Joel R. Malin, Thomas S. Poetter, Jon Graft, Marni Durham and William T. Sprankles III
Although much can be learned from schools that regularly foster deeper learning, little research has been undertaken into how and why these schools have been effective or to…
Abstract
Purpose
Although much can be learned from schools that regularly foster deeper learning, little research has been undertaken into how and why these schools have been effective or to elucidate key leadership and cultural characteristics. Moreover, there has been limited attention toward deeper learning within schools that focus on career and technical education (CTE), a major omission given the potentially elevated potential for deeper learning in these contexts. This study aims to partially rectify these issues by examining the intersections of leadership and culture at an innovative school that has demonstrated excellence whilst providing a curriculum centered on CTE.
Design/methodology/approach
This instrumental, insider, single-case study is focused on how leadership–cultural interactions have fostered and shaped students' opportunities to experience deeper learning. The authors take the perspective that it is largely through these leadership–cultural intersections that an organization and the work that happens within it takes on a particular meaning, direction and value. This study applies ethnographic methods, drawing upon formally and informally collected data over the past three years – e.g. from field notes, from leadership meetings and site visits; focus group interviews with students, parents, teachers, partners and school leaders; and additional artifacts.
-*-
§ Task requirements:
(a) Which groups took part in focus group interviews, according to the abstract?
(b) Turn the abstract's paragraph beginning "This instrumental, insider, single-case study" into a short bulleted list that keeps its main facts.
Answer the following from the abstract only.
-*-
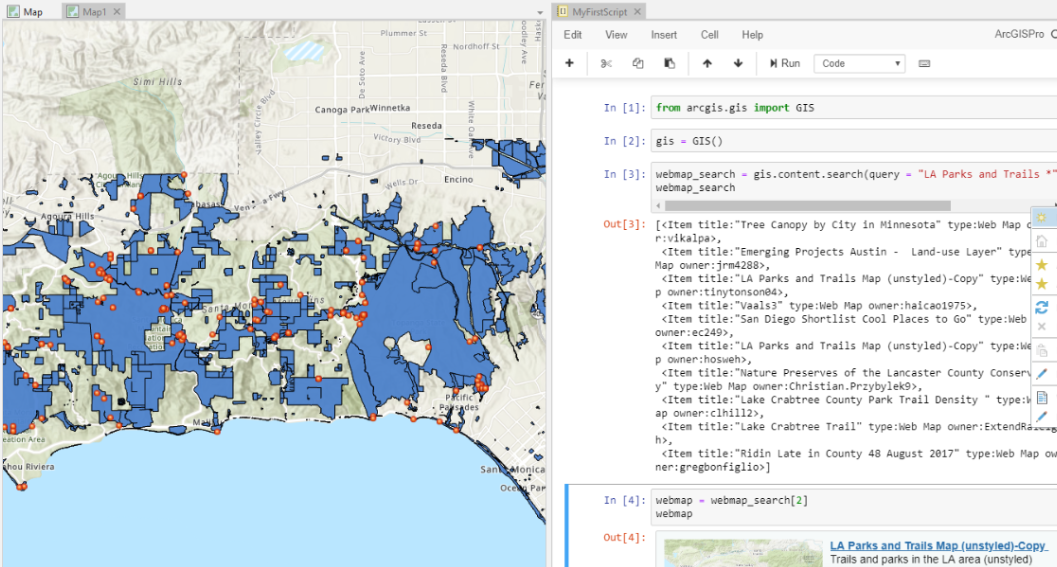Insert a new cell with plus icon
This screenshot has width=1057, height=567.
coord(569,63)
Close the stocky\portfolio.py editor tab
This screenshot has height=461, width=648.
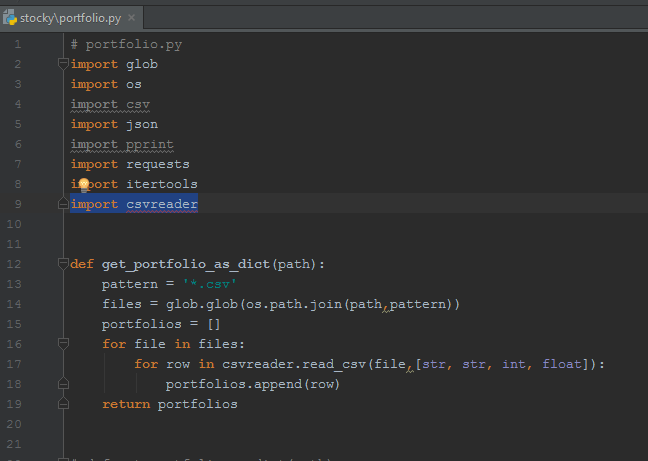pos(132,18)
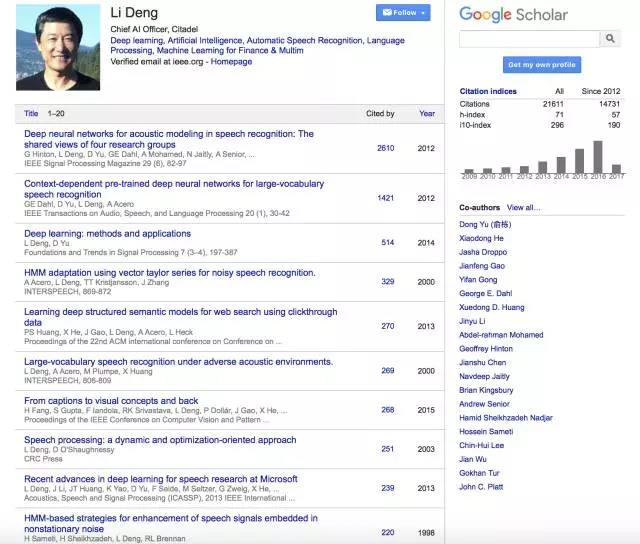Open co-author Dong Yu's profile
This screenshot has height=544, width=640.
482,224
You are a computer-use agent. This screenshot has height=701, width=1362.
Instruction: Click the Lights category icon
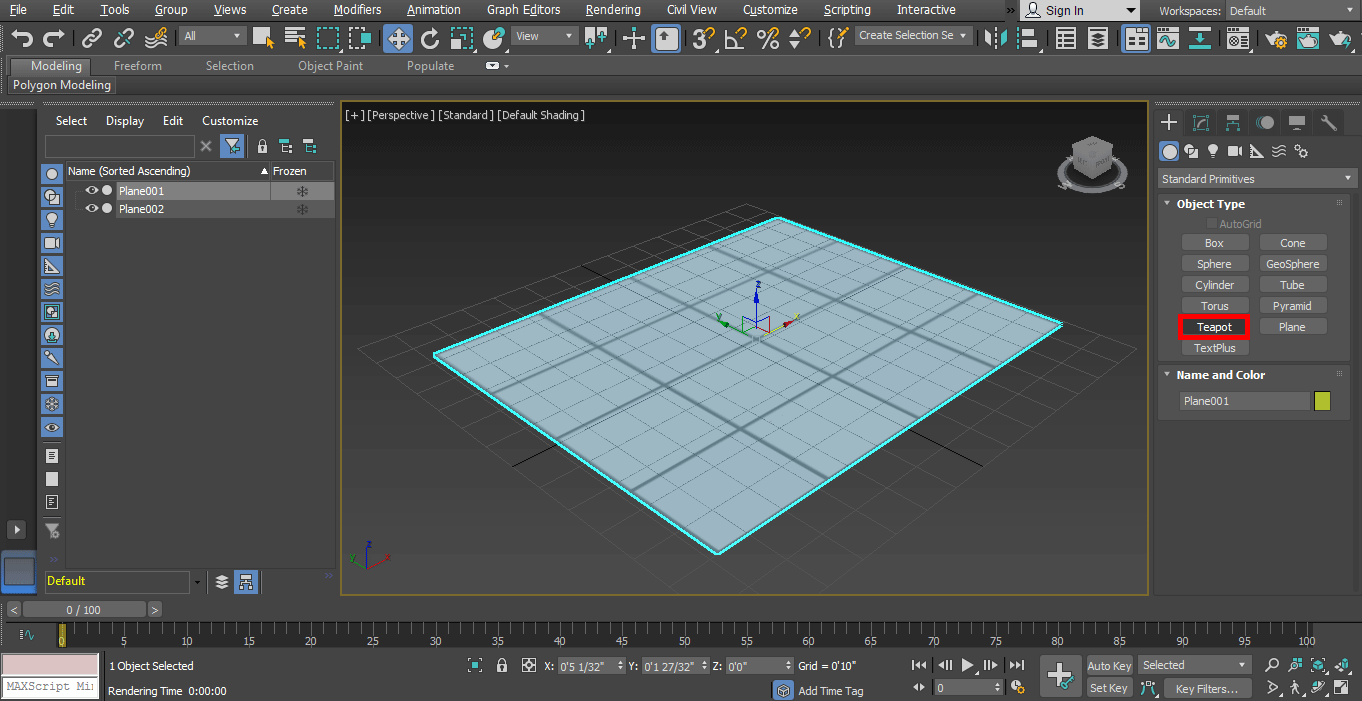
-*-
§ Task responses:
(a)
- Students
- Parents
- Teachers
- Partners
- School leaders

(b)
- Design: an instrumental, insider, single-case study
- Focus: how leadership–cultural interactions have fostered and shaped students' opportunities for deeper learning
- Perspective: an organization and its work take on meaning, direction and value largely through these leadership–cultural intersections
- Methods: ethnographic, using formally and informally collected data from the past three years
- Data sources: field notes from leadership meetings and site visits; focus group interviews with students, parents, teachers, partners and school leaders; additional artifacts